All Extensions Show Offline After Reboot¶
Symptom: UnifiedBX rebooted (planned or crash). After bringing it back up, every extension shows offline in pjsip show endpoints and the dashboard. No calls work.
Most Likely Causes¶
- Asterisk didn't start cleanly — module load failure, config corruption.
- Firewall came up before NIC — phones banned during early boot, registration attempts hit firewall before PBX was ready.
- DNS not resolving — extensions configured with FQDN that the host can't currently resolve.
- Database not started before Asterisk — Asterisk loads, has no extension records.
- Phones haven't re-registered yet — most phones re-register every 60-300 seconds; just wait.
Diagnose¶
# Is Asterisk running, fully?
asterisk -rx "core show settings"
# Should show uptime > 0 and modules loaded.
# Did modules load cleanly?
grep -i "error\|failed\|cannot" /var/log/asterisk/full | tail -50
# Are extensions defined in pjsip?
asterisk -rx "pjsip show endpoints" | wc -l
# If 0, definitions didn't load — DB or config issue.
# Is MariaDB up?
systemctl status mariadb
mysql -u root -e "SHOW DATABASES;" 2>&1 | head
# Is the firewall blocking SIP?
iptables -L -n | grep 5060
Fix¶
- Wait 5 minutes. Most desk phones re-register on a timer.
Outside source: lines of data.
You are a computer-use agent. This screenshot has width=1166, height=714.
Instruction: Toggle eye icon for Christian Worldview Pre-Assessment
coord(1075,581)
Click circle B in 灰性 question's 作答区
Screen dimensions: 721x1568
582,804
If they're back after waiting, no fix needed.
- Asterisk failed to load:
fwconsole stop && fwconsole start. Watch logs. - MariaDB not up:
systemctl start mariadb. If it won't start, check/var/log/mariadb/mariadb.log. May need crash recovery. - Asterisk loaded with no endpoints:
fwconsole reload. This regenerates pjsip configs from the DB. - DNS broken:
dig <fqdn>from host. If failing, restartnetwork/systemd-resolved. - Firewall blocking: confirm trusted networks survived reboot.
fwconsole firewall status.
If fwconsole reload doesn't bring extensions back, the underlying DB content may have been wiped (rare but happens with crashed mid-write). Restore from last good backup.
When to Escalate¶
Multiple successive reboots produce the same broken state — there's an underlying issue (failing disk, OOM-killer, hardware). Examine dmesg, /var/log/messages, hardware health. Plan to replace the box.